ENDOCRINOLOGISTS and screening experts warn that babies are dying because Australia lacks a screening program for congenital adrenal hyperplasia, which is screened for in many other countries.
This week’s MJA reports a case of a 21-day-old boy with undetected congenital adrenal hyperplasia (CAH) who went into cardiac arrest while being taken to hospital, and required resuscitation and defibrillation to survive. (1)
Commenting on the report, Professor Garry Warne, a senior endocrinologist at the Royal Children’s Hospital in Melbourne, told MJA InSight this was a fairly typical story for a boy with CAH, because boys with the condition appear normal at birth.

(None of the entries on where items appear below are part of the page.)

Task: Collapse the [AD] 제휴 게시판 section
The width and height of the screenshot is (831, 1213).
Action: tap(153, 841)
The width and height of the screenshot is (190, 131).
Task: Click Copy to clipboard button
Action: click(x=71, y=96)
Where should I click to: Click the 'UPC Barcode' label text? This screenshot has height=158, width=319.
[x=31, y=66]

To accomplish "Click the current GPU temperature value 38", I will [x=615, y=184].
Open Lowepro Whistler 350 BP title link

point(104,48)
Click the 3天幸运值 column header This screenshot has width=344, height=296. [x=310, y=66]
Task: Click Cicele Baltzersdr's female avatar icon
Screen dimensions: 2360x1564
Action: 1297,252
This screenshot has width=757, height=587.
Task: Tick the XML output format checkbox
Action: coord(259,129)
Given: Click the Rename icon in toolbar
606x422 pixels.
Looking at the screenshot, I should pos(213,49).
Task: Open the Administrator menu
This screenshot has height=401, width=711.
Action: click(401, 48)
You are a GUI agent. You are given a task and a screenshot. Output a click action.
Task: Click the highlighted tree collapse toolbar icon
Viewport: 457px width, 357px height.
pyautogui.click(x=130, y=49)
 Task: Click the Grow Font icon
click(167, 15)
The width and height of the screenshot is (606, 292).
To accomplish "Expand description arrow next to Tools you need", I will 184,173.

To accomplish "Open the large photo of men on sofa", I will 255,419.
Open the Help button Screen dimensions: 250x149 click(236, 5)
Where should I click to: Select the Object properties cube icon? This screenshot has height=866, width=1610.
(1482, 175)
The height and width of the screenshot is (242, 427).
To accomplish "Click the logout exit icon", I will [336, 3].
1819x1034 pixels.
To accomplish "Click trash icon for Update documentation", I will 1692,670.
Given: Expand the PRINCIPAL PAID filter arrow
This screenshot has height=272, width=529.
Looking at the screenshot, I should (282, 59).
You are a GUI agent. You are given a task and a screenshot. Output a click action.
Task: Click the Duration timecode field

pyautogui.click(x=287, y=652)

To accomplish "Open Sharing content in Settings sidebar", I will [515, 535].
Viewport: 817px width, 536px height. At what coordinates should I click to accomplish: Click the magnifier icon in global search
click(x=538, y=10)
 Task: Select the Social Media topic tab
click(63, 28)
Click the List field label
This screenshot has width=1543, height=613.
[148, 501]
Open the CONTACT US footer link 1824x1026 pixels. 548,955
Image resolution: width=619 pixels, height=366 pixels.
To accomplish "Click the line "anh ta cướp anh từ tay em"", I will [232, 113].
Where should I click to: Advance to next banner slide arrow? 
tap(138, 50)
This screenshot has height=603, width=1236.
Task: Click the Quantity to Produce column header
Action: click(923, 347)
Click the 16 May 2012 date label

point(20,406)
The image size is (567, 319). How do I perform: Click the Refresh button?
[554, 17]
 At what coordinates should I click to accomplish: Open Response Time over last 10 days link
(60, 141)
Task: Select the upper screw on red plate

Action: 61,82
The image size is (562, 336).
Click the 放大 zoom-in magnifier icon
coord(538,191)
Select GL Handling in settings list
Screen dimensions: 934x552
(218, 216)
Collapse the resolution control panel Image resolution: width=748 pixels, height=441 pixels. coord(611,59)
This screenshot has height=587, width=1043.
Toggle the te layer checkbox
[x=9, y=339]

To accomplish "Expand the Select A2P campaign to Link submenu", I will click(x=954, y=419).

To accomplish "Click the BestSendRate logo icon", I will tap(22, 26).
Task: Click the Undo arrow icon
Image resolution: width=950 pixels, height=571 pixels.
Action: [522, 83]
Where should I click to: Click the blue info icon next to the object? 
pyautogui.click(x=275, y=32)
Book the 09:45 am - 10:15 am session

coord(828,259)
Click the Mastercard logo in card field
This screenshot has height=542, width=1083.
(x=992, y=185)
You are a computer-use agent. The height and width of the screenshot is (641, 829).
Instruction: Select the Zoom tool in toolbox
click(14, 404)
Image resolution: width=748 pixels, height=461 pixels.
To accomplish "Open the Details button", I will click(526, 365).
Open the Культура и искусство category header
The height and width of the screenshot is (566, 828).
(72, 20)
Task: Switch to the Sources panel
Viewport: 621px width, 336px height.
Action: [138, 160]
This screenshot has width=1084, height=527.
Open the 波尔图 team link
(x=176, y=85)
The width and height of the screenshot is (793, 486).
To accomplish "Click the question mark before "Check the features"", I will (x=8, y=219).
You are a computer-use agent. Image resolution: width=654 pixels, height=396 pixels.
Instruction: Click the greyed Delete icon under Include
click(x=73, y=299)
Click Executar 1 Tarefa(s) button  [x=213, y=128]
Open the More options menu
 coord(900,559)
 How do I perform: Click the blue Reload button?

“They all have to go through a near-death experience that could be prevented by screening”, Professor Warne said.
CAH is most commonly caused by 21-hydroxylase deficiency (21-OHD). The classic phenotypes are salt wasting and simple virilising varieties.
Infant girls with CAH have ambiguous genitalia which usually enables detection of the condition that has an incidence of about 1 in 14 000 live births. Although CAH should occur equally in boys and girls, Professor Warne said unpublished data from WA showed that the incidence was twice as high among girls, suggesting that many baby boys died before the condition was diagnosed.
Newborn screening for 21-OHD has been conducted in New Zealand for 28 years, and is also carried out in the US, Canada, Japan and much of Europe. Recently Vietnam decided to include 21-OHD screening in its newborn screening program, Professor Warne said.
“Australia is way behind. We think it’s a scandal”, said Professor Warne, who is also chairman of the disordered sex development working group of the Australian Paediatric Endocrine Group.
Coauthor of the MJA paper, Dr Andrew Cotterill, director of paediatric endocrinology at the Mater Children’s Hospital in Brisbane, told MJA InSight that all paediatric endocrinologists and most screening groups supported introduction of screening for CAH.
The MJA paper said that screening for CAH appeared to meet all the population screening criteria.
“CAH results in high morbidity and mortality if undetected; the 21-OHD NBS test is reliable and efficient; there is effective cheap treatment for CAH; and the incidence of CAH is relatively high (similar to phenylketonuria)”, the authors wrote.
Professor Bridget Wilcken, clinical director of the NSW Newborn Screening Program, was involved in a 2-year pilot study, published in 2008, which screened 185 854 newborns for CAH in NSW and the ACT and detected 12 infants with the condition, including six boys. (2)
Professor Wilcken advised that the public health benefit of screening was relatively small, but she said she still thought screening should be introduced. “Screening is life saving, but only very occasionally”, she said.
All the experts MJA InSight spoke to said that Australia needed a better process for introducing new screening tests, rather than the current state-by-state process.
Professor Warne said his working group had been bounced between state and federal bodies trying to get the screening test introduced.
A spokeswoman for the federal Health Department said there had not been an application to the Medical Services Advisory Committee to introduce screening for 21-OHD, as was required before the listing of any service on the Medicare Benefits Schedule could be considered. The committee would consider public funding of this test if it received an eligible application, she said.